## Stated problem
Please count the lines in the rows below that contain the string "Open", with case counting, and give only that number.

## Exercise input
════════════════════

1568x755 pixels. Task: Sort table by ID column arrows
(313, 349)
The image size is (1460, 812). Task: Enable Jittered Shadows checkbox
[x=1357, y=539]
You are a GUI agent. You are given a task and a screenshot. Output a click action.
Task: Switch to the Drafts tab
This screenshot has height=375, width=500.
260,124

════════════════════

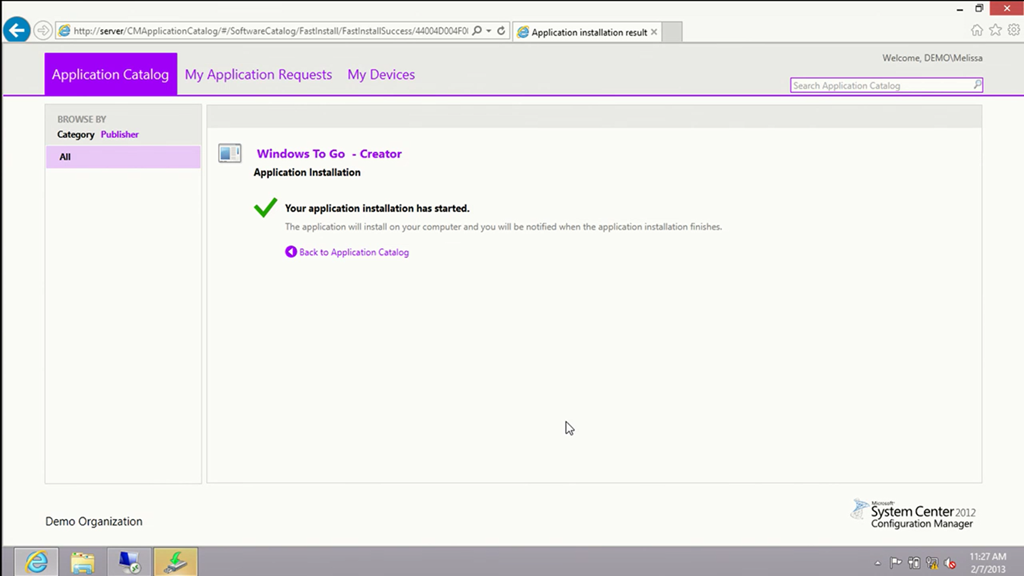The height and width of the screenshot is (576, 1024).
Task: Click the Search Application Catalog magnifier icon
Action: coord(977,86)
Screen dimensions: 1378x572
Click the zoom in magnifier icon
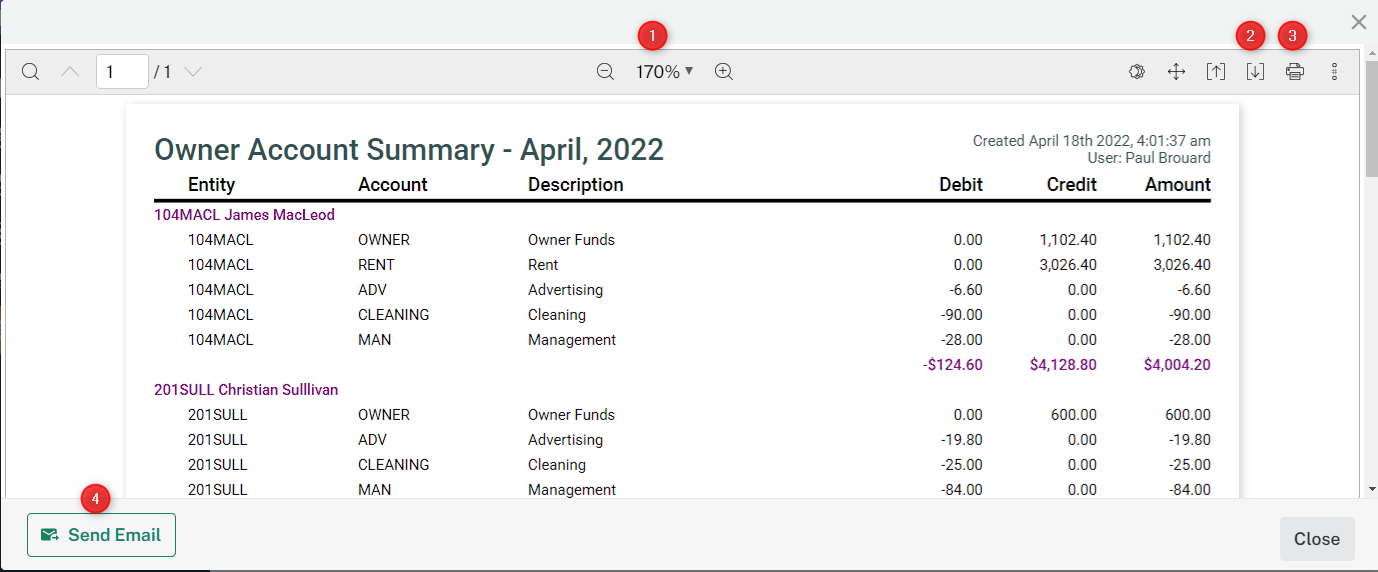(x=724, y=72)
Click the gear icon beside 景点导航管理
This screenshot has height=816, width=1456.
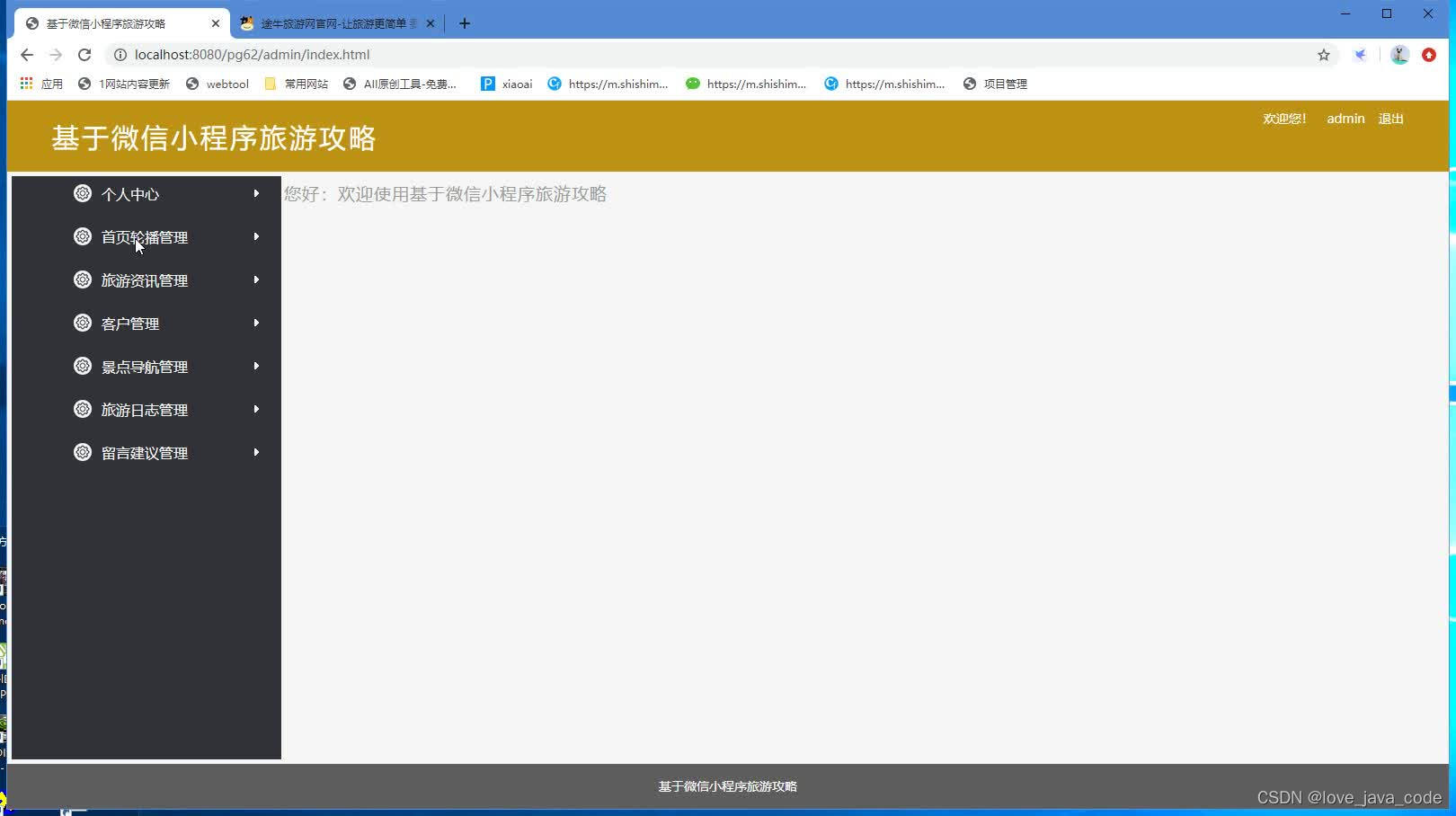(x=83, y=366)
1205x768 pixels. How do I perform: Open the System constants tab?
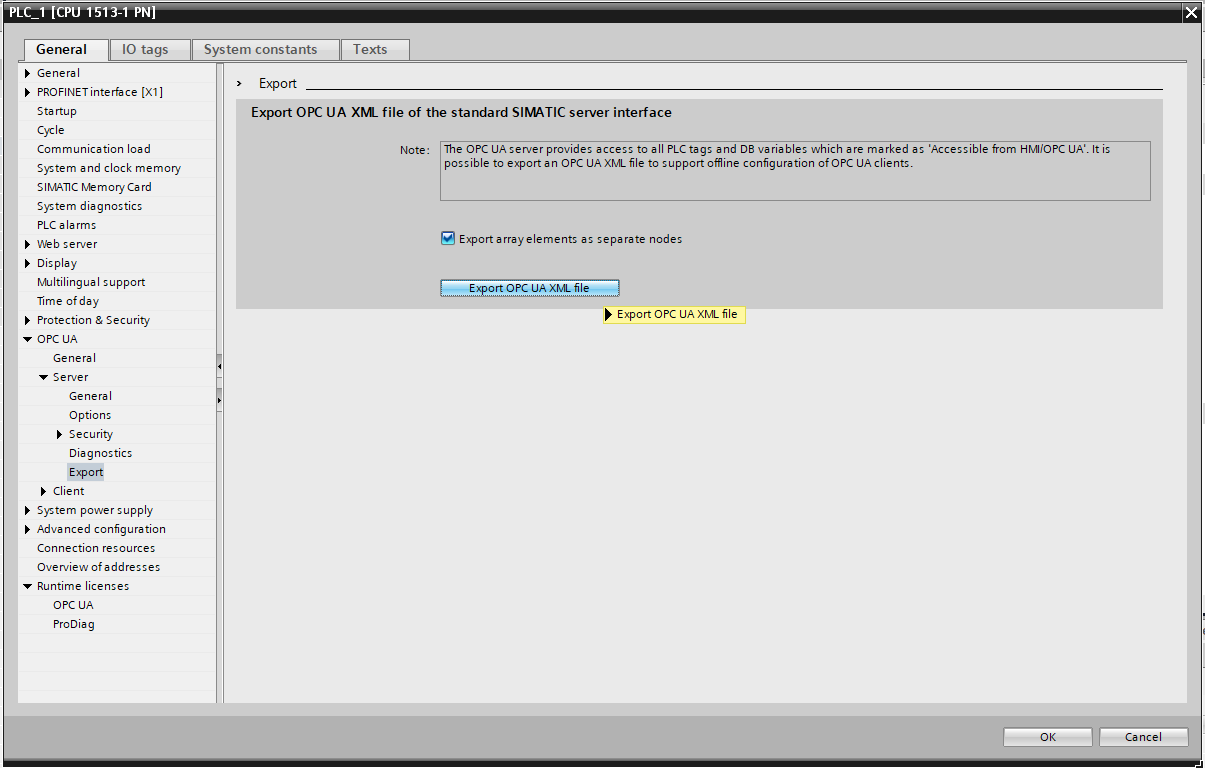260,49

════════════════════

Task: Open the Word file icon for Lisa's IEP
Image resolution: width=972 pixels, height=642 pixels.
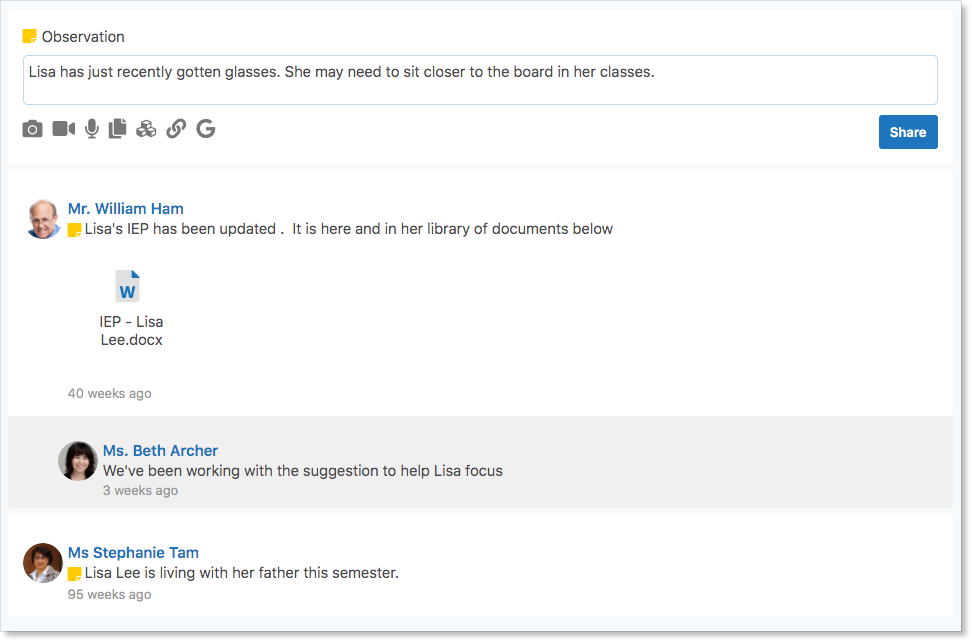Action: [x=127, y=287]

════════════════════

## Solution to the exercise
2